Internship Projects


Applicants are invited for several Graduate Research Assistant positions to undertake research and development for innovative projects.
All projects will focus on the implementation of state-of-the-art AI techniques in healthcare applications.


Role 1: Automated Early Detection of Barrett’s Esophagus (BE) in Endoscopic Images


Barrett's Esophagus (BE) is a condition where the normal lining of the esophagus is replaced by abnormal tissue, increasing the risk of esophageal cancer.
The early detection of BE is crucial for timely treatment and improved patient outcomes. However, the current method of diagnosing BE is through endoscopy, which is an invasive and time-consuming procedure.
Moreover, the visual assessment of endoscopic images for BE detection is subjective and prone to inter-observer variability.



IMAGE Dataset



To overcome these limitations, there is a need for an automated system that can detect BE in endoscopic images accurately and efficiently. The aim of this project is to develop an automated early detection system for BE in endoscopic images using machine learning algorithms.

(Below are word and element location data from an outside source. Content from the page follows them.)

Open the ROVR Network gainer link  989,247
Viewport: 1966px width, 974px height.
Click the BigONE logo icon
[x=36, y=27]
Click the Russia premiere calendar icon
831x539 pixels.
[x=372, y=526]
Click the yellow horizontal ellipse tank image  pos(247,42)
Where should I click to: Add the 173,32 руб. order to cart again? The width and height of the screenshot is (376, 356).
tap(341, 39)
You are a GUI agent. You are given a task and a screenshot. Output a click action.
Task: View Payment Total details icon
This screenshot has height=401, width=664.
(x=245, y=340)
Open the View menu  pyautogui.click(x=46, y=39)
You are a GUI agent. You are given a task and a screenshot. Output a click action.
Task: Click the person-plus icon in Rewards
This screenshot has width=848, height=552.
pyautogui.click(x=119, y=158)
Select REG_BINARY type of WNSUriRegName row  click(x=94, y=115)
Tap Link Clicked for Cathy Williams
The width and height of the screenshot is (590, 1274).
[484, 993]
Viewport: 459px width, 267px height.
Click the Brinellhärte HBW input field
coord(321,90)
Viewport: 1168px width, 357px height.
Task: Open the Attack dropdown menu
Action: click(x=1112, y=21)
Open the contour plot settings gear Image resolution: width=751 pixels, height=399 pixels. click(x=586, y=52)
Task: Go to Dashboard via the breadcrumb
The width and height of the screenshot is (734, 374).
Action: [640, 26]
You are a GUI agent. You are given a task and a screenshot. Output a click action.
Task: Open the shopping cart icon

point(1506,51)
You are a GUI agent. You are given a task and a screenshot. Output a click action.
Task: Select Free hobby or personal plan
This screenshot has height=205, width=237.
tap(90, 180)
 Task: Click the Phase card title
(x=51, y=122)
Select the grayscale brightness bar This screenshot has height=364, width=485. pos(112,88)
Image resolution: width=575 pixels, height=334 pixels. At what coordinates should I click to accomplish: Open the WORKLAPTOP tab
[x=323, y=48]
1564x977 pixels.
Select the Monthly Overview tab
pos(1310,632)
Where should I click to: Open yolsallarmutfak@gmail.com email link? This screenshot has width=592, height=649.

The project will involve the following steps:

  • Data Preprocessing to remove noise and artifacts, and to enhance the contrast and sharpness of the images. This step will improve the quality of the images and ensure better detection accuracy.
  • Develop a deep learning Model for automatic classification of the endoscopic images as BE or non-BE.
  • Evaluation the performance of the developed model on test set of endoscopic images using evaluation metrics.
  • Deploy the developed model as an automated system for early detection of BE in endoscopic images.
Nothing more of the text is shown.